→ **About this exercise**:
Set down again, exactly and only, the lines from the one that contains "Click the Tools breadcrumb link" through the last line of the records below, both included, but not the pictures.

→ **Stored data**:
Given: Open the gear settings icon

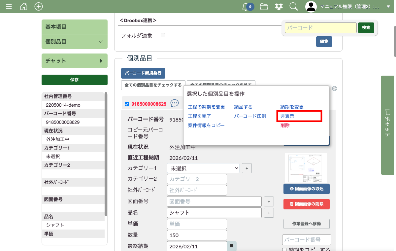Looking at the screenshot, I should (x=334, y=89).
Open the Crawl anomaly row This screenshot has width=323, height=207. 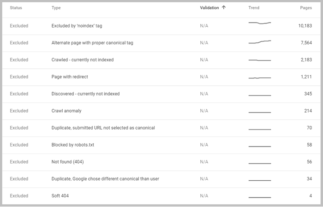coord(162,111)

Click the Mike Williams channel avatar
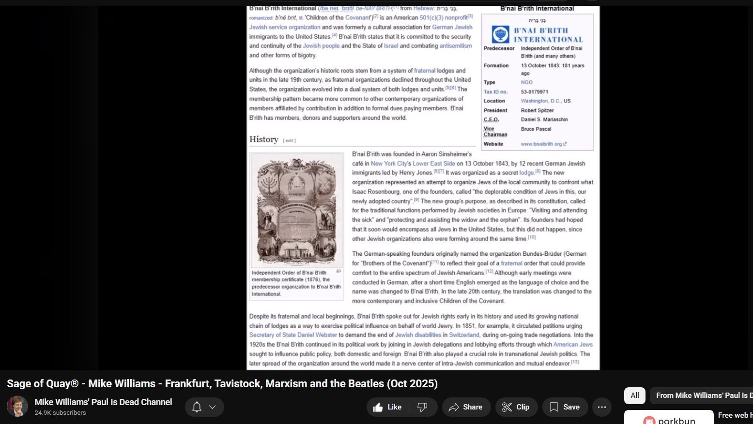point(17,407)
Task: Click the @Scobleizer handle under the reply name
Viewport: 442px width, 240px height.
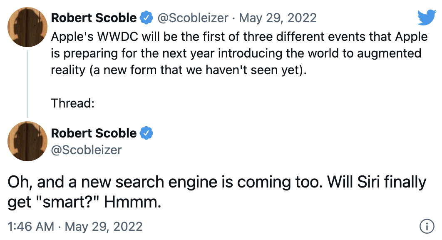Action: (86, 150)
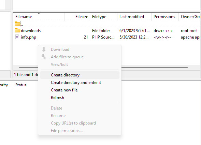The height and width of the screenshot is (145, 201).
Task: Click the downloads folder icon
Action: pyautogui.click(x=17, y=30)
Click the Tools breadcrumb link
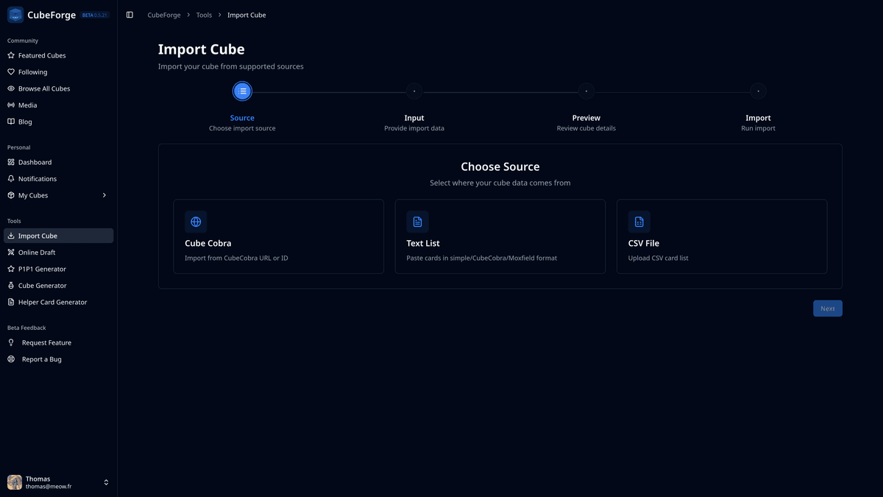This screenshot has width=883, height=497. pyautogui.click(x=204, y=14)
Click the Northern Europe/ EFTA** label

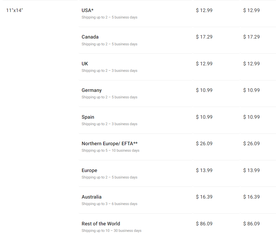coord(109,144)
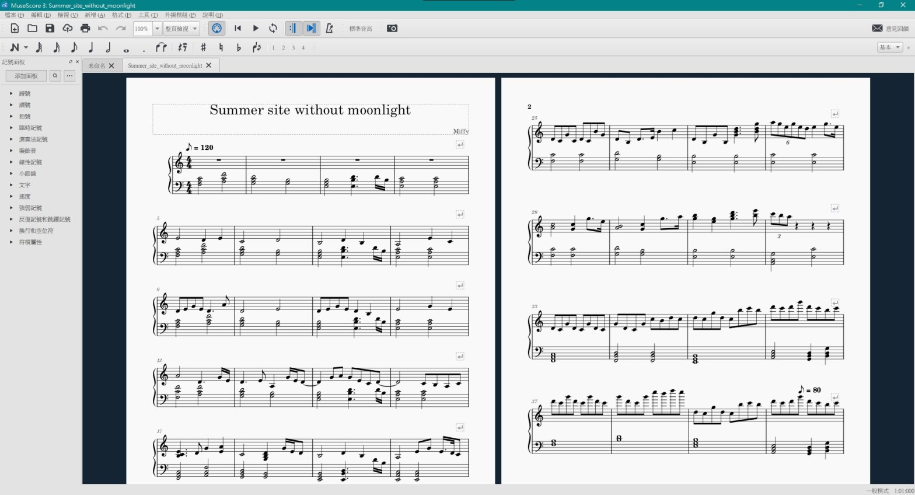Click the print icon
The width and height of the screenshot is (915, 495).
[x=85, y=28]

→ **Solved exercise**:
Click the Tools breadcrumb link
This screenshot has width=883, height=497. pyautogui.click(x=204, y=14)
Click the Northern Europe/ EFTA** label

coord(109,144)
Click the print icon
The width and height of the screenshot is (915, 495).
[x=85, y=28]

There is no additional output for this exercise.